Problem set –
- a) Answer these questions using the blog post about growing up with four parents:
(i) At what age did the writer believe they knew everything?
(ii) Which parent is the writer's dad, Steve, married to?
(iii) What does Suzette suffer from?
- b) Extract the part of the blog post about growing up with four parents that opens with the words containing "August 26, 2012" and closes with "grounded every week!!!!".
- c) Continue the blog post about growing up with four parents from where it stops.

Extract to read –
August 26, 2012

You can do it!!!!!!

Leaving my home as a young women in her early twenties was this amazing moment! I had been under my mama's roof forever and between her, my dad, Dave and Suzette I had guidance from everyone! I took all of it for granted especially in those teenage years. I knew everything at sixteen and they knew nothing!!!!!! Who were they kidding..........I knew the secrets to life already!!!! I was a prodigy!!!!! I still laugh at myself. By the time I was eighteen and finished high school I knew that I knew absolutely nothing and all of my parents knew everything. I swear, the older I get the less I know and I tell them all the time! They were so right about life and what to expect and how to make it out there. I truly had no idea at sixteen! If only I knew how smart they were then it would have really helped me avoid being grounded every week!!!!

I was lucky because I had four parents. Of course I had my mom and she was married to Dave and so when I was at my mama's house Dave took on the dad role and he did an amazing job! They are no longer married but he is still a huge part of my life! My dad, Steve, married Suzette when I was very young and when I was at their house Suzette took on the role as my mom and she is still married to my dad and so as you can imagine, she is truly an amazing fixture in my life and always will be. On a side note, Suzette also suffers from a chronic illness so she can really relate to my stories about doctors, tests and the frustrations that come along with not being well.

Extracted entries –
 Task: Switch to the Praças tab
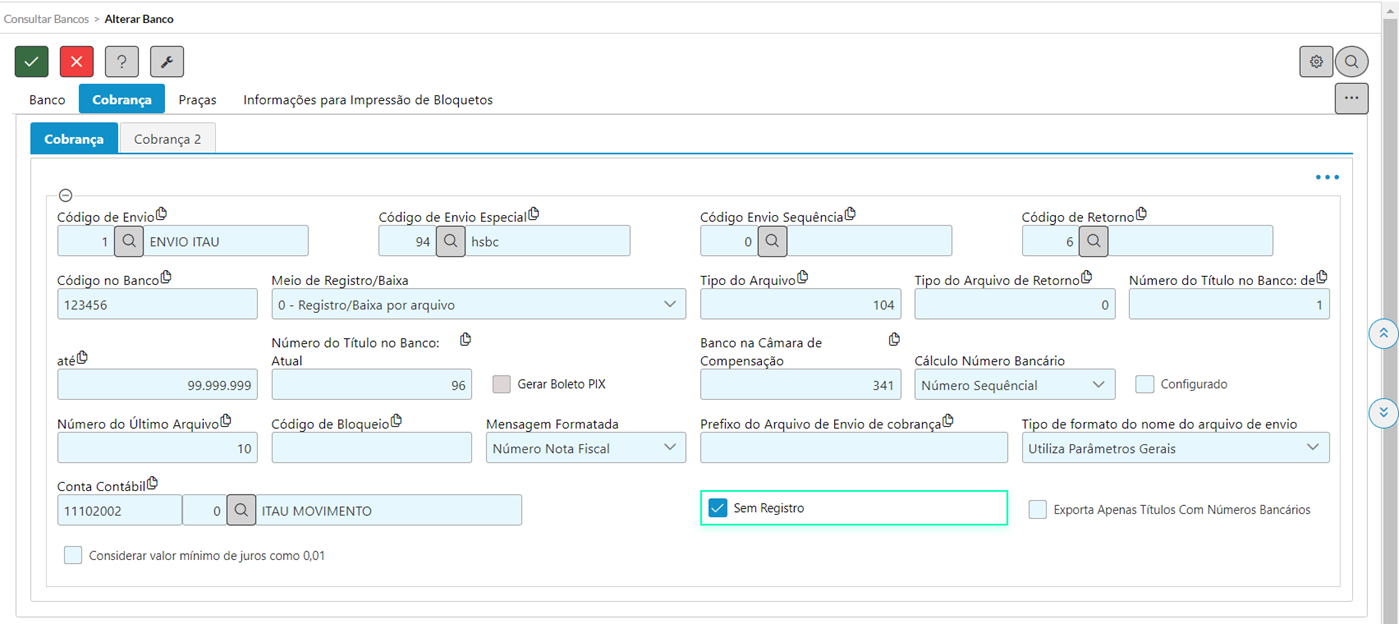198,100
==
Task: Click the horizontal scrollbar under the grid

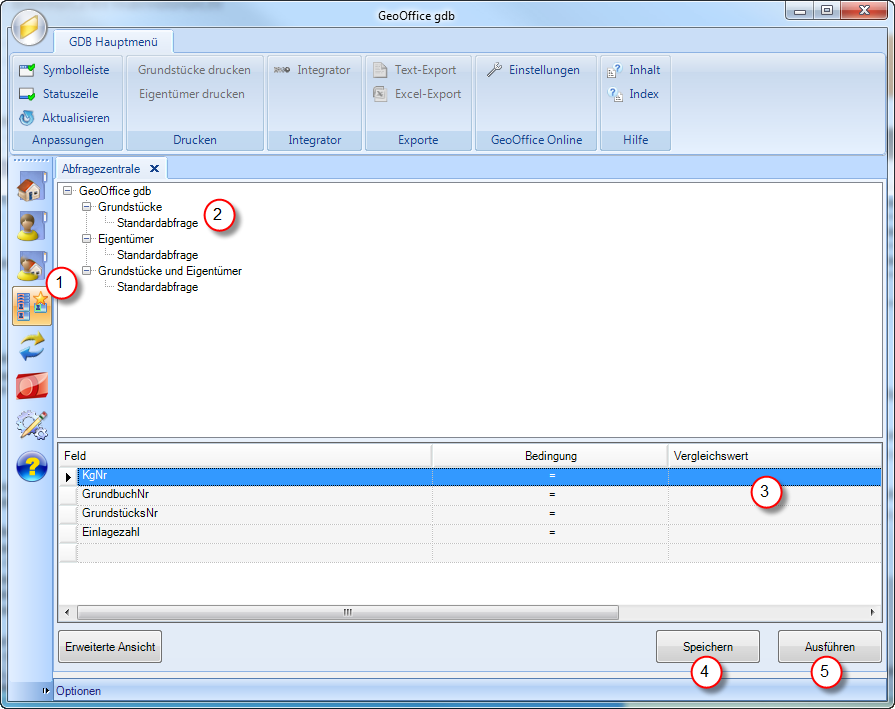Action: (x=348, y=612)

Results for each task –
- a)
(i) Sixteen
(ii) Suzette
(iii) A chronic illness

- b)
August 26, 2012

You can do it!!!!!!

Leaving my home as a young women in her early twenties was this amazing moment! I had been under my mama's roof forever and between her, my dad, Dave and Suzette I had guidance from everyone! I took all of it for granted especially in those teenage years. I knew everything at sixteen and they knew nothing!!!!!! Who were they kidding..........I knew the secrets to life already!!!! I was a prodigy!!!!! I still laugh at myself. By the time I was eighteen and finished high school I knew that I knew absolutely nothing and all of my parents knew everything. I swear, the older I get the less I know and I tell them all the time! They were so right about life and what to expect and how to make it out there. I truly had no idea at sixteen! If only I knew how smart they were then it would have really helped me avoid being grounded every week!!!!

- c)
No matter what home I was in or which parent I was talking to one thing was always consistent, we were taught that we could do anything in this world and the sky was the limit for us! We were taught that nothing and no one could hold us back except for us. I have two sisters and a brother. Holly grew up to be a corporate psychologist. Stephanie went to school to be a veterinary technician. Jeffrey went to school to make videos and movies. I grew up and became an accountant. You see, each of us had dreams as different as the next and we always had the support of all of our parents. It was amazing!

I have carried on this feeling of being able to do anything through out my life. I was confident when I moved thousands of miles away from my families. I was confident as I finished school......ok, Tim knows that there were many nights of sitting at my desk crying saying that I could not do it! I went back to what I had always been told and I finished. Tim and I are separated right now by a state line and it is hard, it is sad and feels never ending but it turns out Tim's mom and dad also taught him that he could do anything in this world and now everyone is telling us we can get through this. I know we can and we will, we were both brought up to believe in ourselves and the ones we love.

This lesson has been more important in fighting my disease than I had ever imagined it would. When I first started getting sick everyone rallied around and told me that we can do this and we will all get through his. That carried over the years and through the constant changes in medications, diagnosis and just the everyday pain. It has been a trying year for me and my loved ones. I have been so sick for so long but do you think they ever get down about it......no! Again, they are all right beside me in my heart and everyone tells me we will get through this and everything will be ok! I believe them because they have always known more than me:-)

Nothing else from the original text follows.